A plain-English walk through the chain that connects a conflict on the other side of the world to the interest rate on your home loan, using what happened in 2026 as the example.
Most people assume mortgage rates are set by the bank down the street, or maybe by the Federal Reserve. So when a war breaks out thousands of miles away and rates twitch a few days later, it feels random. It isn’t. There’s a clear chain that connects a distant conflict to the number a lender quotes you, and once you can see the links, the news stops feeling like noise and starts telling you something useful about your own buying window.
I bought my duplex in an earlier era when I could lock an under-4% 30yr fixed rate. Today rates sit closer to 6.5%, and that difference is the whole reason people feel priced out. If you understand what pushes that number around, you’re in a better position to decide when to move and when to wait.
If you’re newer to all this and want the foundation first, start with What Is House Hacking? This post is about the forces sitting underneath every rate quote you’ll get.
──────────
Activity 1 |
Answer from the mortgage article:
(a) Which year does it use as its example?
(b) What kind of rate did the writer lock when buying the duplex?
(c) Which post does it suggest starting with for the foundation?
Activity 2 | Render the entries from the line containing "Locate an element" down to the line containing "pyautogui.click(x=50, y=486)" as a JSON list of strings, one string per line and with blank lines left out.
The mortgage article and the entries that follow it are separate, unrelated material.
──────────
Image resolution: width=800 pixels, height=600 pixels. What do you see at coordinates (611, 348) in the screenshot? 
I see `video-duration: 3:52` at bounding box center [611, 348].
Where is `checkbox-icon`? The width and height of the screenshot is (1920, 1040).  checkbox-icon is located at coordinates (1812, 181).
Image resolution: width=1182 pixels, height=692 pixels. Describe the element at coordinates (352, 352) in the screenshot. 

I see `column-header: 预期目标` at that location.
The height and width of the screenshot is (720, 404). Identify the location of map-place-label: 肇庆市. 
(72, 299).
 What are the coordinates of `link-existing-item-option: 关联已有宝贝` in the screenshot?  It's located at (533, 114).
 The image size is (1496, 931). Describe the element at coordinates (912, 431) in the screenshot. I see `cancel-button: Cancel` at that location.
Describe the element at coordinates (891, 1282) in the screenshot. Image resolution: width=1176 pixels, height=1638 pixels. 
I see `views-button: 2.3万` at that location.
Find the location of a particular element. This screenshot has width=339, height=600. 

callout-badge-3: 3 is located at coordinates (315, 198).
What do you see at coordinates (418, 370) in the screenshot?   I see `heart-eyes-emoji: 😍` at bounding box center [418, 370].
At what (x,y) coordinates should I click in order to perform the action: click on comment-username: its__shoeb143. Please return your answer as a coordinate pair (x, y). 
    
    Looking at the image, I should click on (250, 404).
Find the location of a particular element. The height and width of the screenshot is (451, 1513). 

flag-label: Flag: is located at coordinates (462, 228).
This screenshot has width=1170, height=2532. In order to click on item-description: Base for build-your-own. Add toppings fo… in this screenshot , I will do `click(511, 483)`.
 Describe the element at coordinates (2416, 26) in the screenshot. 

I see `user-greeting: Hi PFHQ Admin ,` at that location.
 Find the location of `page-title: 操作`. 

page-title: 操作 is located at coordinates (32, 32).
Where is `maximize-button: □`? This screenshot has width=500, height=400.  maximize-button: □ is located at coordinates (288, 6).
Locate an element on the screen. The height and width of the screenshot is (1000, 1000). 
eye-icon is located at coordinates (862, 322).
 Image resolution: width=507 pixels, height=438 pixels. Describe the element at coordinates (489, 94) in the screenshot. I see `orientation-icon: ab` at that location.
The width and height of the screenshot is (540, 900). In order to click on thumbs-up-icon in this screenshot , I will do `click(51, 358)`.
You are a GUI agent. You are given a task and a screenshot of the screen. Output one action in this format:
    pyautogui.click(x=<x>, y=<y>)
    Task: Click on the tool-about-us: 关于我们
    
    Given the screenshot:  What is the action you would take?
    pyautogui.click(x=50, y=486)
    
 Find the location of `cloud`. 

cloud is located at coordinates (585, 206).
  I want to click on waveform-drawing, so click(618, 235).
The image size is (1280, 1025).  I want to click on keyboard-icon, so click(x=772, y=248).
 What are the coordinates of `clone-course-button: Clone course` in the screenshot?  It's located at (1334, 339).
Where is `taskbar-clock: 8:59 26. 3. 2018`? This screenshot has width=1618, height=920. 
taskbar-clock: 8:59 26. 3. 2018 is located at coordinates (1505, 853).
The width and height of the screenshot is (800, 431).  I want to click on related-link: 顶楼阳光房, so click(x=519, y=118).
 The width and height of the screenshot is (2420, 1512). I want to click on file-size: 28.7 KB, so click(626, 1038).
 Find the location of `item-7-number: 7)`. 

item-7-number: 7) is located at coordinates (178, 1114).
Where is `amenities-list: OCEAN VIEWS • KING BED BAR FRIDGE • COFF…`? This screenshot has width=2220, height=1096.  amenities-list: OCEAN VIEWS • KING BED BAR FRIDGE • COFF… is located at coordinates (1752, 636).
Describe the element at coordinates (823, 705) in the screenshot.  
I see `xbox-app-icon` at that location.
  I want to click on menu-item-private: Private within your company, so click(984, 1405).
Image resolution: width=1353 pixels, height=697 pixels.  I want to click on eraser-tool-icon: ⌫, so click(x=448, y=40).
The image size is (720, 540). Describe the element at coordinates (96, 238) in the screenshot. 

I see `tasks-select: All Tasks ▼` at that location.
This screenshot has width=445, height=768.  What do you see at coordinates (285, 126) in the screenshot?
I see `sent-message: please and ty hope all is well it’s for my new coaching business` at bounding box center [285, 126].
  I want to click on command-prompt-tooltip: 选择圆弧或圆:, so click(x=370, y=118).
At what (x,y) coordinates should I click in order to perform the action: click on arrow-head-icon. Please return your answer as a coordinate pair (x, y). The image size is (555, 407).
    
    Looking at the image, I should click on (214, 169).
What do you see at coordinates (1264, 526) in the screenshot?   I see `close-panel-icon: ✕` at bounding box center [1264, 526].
──────────
Exercise result 1 |
(a) 2026.
(b) An under-4% 30yr fixed rate.
(c) What Is House Hacking?

Exercise result 2 |
[
  "Locate an element on the screen. The height and width of the screenshot is (1000, 1000). ",
  "eye-icon is located at coordinates (862, 322).",
  " Image resolution: width=507 pixels, height=438 pixels. Describe the element at coordinates (489, 94) in the screenshot. I see `orientation-icon: ab` at that location.",
  "The width and height of the screenshot is (540, 900). In order to click on thumbs-up-icon in this screenshot , I will do `click(51, 358)`.",
  "You are a GUI agent. You are given a task and a screenshot of the screen. Output one action in this format:",
  "    pyautogui.click(x=<x>, y=<y>)",
  "    Task: Click on the tool-about-us: 关于我们",
  "    Given the screenshot:  What is the action you would take?",
  "    pyautogui.click(x=50, y=486)"
]